Impel Wrocław - w poszukiwaniu formy
Przed sezonem nie brakowało opinii, że siatkarki Impelu Wrocław powalczą o detronizację Chemika Police na krajowym podwórku. Forma wrocławianek na początku rozgrywek jest jednak dość rozczarowująca.
Pomimo dwóch zwycięstw na koncie, gra siatkarek Impelu Wrocław jak dotąd nie zachwyciła. Niewiele brakowało, aby zawodniczki z Dolnego Śląska straciły punkty z outsiderami ligi z Bydgoszczy i Rzeszowa. Gdzie należy szukać przyczyn nie najlepszej dyspozycji wrocławianek?

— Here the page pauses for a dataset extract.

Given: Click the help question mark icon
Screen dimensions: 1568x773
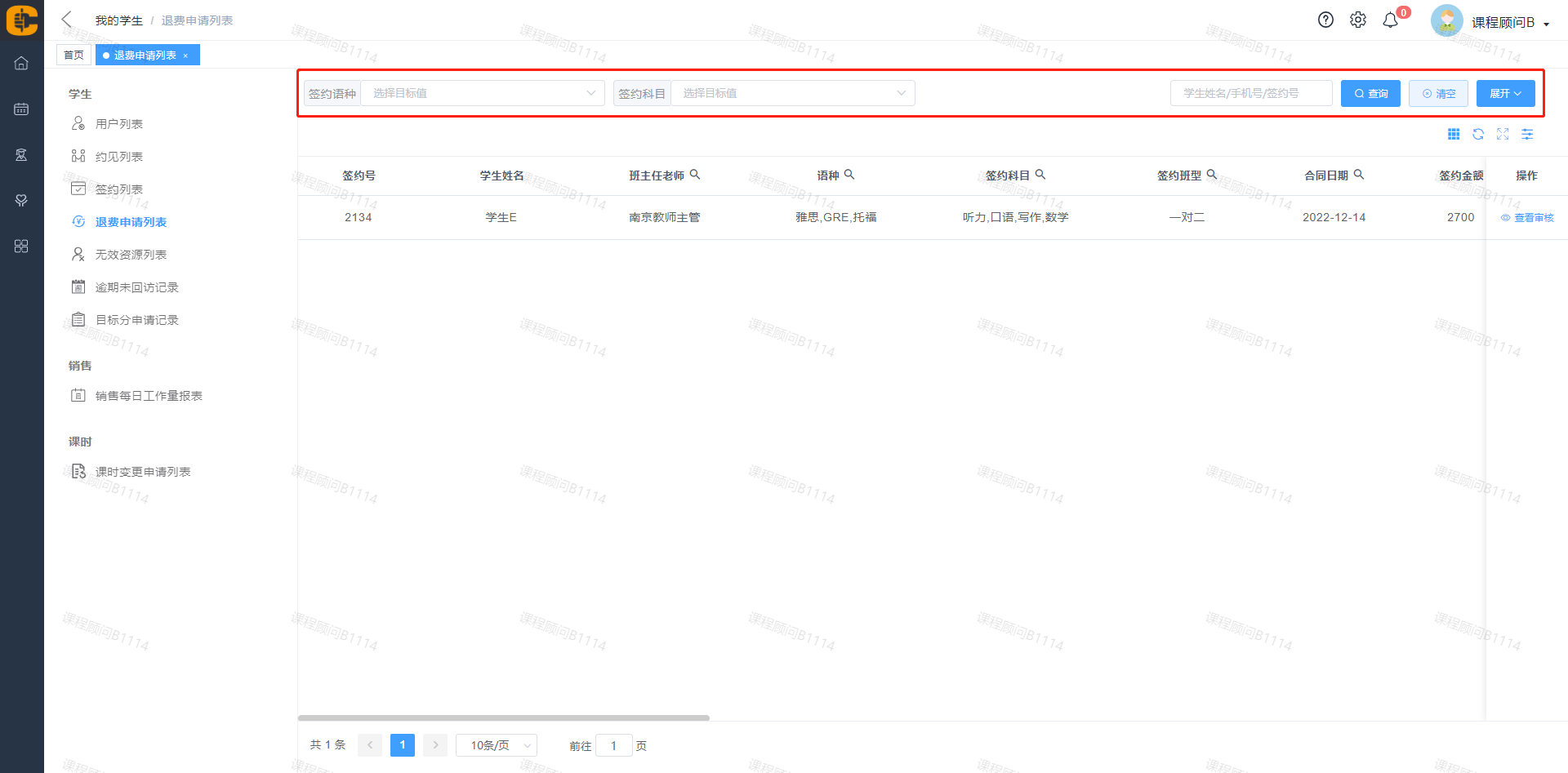Looking at the screenshot, I should [x=1325, y=20].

Przede wszystkim w oczy rzucają się brak pewności w grze wicemistrzyń Polski oraz masę niewymuszonych błędów własnych. O ile nerwowość w pierwszym spotkaniu z Pałacem Bydgoszcz można tłumaczyć inauguracją sezonu, o tyle już przestoje w meczu z beniaminkiem z Rzeszowa powinny zapalić lampkę bezpieczeństwa w głowach zawodniczek i trenerów z Wrocławia. W obu spotkaniach nie brakowało momentów dobrej gry, czasami wręcz wyśmienitej, nieosiągalnej dla rywalek. Udane fragmenty to jednak nie wszystko, w pamięci kibiców wrocławskiego zespołu pozostają głównie serie błędów, które pojawiły się jak dotąd właściwie w każdym rozegranym secie. Przeważnie zaczyna się od dwóch, trzech nieudanych przyjęć, następnie szwankuje atak i w ten sposób trwonione były kilkunastopunktowe przewagi, tak jak miało to miejsce w spotkaniu z Developresem SkyRes Rzeszów, kiedy to zagrywka Magdy Jagodzińskiej siała spustoszenie w szeregach Impelu (od stanu 17:10 do 17:18).Z duża dozą prawdopodobieństwa można stwierdzić, że rotacja składu ma związek z faktem, że drużyna wciąż jest pod formą i trener ze Skandynawii próbuje ratować sytuację wszelkimi dostępnymi sposobami. Pozycja Denise Hanke jest jak do tej pory niezagrożona, niewielkie rotacje następują na środku siatki (w nie najlepszej dyspozycji znajduje się Berit Kauffeldt, która w pierwszych spotkaniach rozczarowywała). Tore Aleksandersen największy ból głowy ma z zawodniczkami grającymi na skrzydłach. Najpewniej z przyjmujących spisuje się Mira Topić, jednak również Chorwatce zdarzają się przestoje w grze. Dużo gorzej wygląda gra drugiej z przyjmujących, niezależnie od tego, która z zawodniczek pojawia się na parkiecie.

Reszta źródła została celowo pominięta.